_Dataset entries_

☆ ☆ ☆

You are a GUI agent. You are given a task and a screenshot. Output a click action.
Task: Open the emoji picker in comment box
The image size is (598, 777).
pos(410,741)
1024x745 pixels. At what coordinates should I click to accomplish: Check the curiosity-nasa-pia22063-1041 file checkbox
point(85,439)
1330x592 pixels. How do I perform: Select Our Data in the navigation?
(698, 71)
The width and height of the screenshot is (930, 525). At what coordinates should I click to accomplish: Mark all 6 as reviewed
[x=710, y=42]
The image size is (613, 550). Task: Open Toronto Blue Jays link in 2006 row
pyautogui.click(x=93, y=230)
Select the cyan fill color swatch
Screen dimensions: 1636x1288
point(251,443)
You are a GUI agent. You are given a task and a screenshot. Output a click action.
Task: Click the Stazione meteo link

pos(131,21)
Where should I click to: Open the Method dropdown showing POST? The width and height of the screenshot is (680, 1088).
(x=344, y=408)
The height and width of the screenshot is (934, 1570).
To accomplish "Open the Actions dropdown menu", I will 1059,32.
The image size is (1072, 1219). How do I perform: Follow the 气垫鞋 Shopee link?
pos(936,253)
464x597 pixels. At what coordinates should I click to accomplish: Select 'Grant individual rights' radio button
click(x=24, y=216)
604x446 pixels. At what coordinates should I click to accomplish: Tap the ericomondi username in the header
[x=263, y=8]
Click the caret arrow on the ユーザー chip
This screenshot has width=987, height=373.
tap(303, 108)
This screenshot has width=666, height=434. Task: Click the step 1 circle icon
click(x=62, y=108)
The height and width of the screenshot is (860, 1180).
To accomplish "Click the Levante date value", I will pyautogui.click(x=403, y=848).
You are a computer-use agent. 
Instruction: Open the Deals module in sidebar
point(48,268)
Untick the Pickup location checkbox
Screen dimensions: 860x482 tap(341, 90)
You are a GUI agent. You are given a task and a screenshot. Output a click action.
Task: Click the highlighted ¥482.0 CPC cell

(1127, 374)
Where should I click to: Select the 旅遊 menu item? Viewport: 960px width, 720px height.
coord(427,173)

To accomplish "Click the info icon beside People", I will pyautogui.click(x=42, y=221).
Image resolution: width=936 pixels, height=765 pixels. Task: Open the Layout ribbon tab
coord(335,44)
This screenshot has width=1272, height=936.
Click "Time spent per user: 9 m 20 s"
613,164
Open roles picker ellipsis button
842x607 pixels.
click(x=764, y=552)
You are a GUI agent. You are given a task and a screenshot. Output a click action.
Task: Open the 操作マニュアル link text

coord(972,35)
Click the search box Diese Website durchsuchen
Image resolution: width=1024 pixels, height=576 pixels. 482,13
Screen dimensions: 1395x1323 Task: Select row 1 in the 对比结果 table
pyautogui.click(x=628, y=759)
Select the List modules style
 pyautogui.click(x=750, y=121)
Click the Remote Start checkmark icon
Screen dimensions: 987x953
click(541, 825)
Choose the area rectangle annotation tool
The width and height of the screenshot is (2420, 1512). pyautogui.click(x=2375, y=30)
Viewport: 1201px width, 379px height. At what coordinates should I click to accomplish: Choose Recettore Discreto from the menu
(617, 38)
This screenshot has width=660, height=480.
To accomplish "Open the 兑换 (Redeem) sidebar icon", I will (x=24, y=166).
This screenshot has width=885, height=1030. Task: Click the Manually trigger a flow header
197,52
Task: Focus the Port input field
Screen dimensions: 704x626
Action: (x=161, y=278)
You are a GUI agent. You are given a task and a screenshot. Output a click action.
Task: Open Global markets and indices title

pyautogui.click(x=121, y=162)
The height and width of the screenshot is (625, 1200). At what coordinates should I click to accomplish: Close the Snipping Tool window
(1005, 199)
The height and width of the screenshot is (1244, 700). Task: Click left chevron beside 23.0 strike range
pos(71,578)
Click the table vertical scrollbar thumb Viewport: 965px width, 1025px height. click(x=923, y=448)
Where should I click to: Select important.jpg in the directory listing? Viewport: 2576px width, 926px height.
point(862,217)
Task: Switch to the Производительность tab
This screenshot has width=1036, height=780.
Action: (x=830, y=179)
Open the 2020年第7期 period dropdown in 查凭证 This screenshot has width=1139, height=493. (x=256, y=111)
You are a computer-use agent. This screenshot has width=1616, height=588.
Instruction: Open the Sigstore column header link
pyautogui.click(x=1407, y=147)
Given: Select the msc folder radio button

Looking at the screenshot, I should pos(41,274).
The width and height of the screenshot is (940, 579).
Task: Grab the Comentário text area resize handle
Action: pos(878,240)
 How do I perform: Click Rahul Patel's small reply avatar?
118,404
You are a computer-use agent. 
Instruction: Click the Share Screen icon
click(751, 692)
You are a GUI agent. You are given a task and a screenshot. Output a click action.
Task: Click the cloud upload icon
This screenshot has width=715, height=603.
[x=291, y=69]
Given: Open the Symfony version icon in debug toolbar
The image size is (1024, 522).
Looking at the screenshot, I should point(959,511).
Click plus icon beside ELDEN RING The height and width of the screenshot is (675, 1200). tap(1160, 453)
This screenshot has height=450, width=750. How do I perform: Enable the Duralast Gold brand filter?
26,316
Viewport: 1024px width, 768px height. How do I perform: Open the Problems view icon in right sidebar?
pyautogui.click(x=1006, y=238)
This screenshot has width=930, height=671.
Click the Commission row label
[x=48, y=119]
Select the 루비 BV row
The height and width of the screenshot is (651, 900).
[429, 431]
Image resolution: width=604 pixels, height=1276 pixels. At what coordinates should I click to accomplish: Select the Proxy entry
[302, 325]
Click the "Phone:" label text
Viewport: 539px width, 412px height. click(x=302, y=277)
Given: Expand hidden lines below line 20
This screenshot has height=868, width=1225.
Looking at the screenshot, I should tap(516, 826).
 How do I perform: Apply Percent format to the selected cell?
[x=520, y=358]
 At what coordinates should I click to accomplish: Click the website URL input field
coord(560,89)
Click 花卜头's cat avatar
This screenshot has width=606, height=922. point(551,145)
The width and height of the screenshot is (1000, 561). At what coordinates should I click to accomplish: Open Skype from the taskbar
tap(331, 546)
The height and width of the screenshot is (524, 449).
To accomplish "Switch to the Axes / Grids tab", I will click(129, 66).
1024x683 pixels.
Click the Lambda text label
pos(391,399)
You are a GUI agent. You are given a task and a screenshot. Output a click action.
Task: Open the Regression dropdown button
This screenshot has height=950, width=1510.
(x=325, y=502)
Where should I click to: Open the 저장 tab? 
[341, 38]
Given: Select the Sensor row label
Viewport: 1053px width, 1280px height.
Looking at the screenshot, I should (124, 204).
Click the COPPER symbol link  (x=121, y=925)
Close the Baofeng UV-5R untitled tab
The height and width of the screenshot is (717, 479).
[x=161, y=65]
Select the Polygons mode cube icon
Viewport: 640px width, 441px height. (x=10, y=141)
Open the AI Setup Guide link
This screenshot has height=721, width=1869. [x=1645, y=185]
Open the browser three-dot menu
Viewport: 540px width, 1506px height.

☆ ☆ ☆

Whenever the word "Switch" occurs in a line above, copy that line.

_Your solution_
Task: Switch to the Производительность tab
To accomplish "Switch to the Axes / Grids tab", I will click(129, 66).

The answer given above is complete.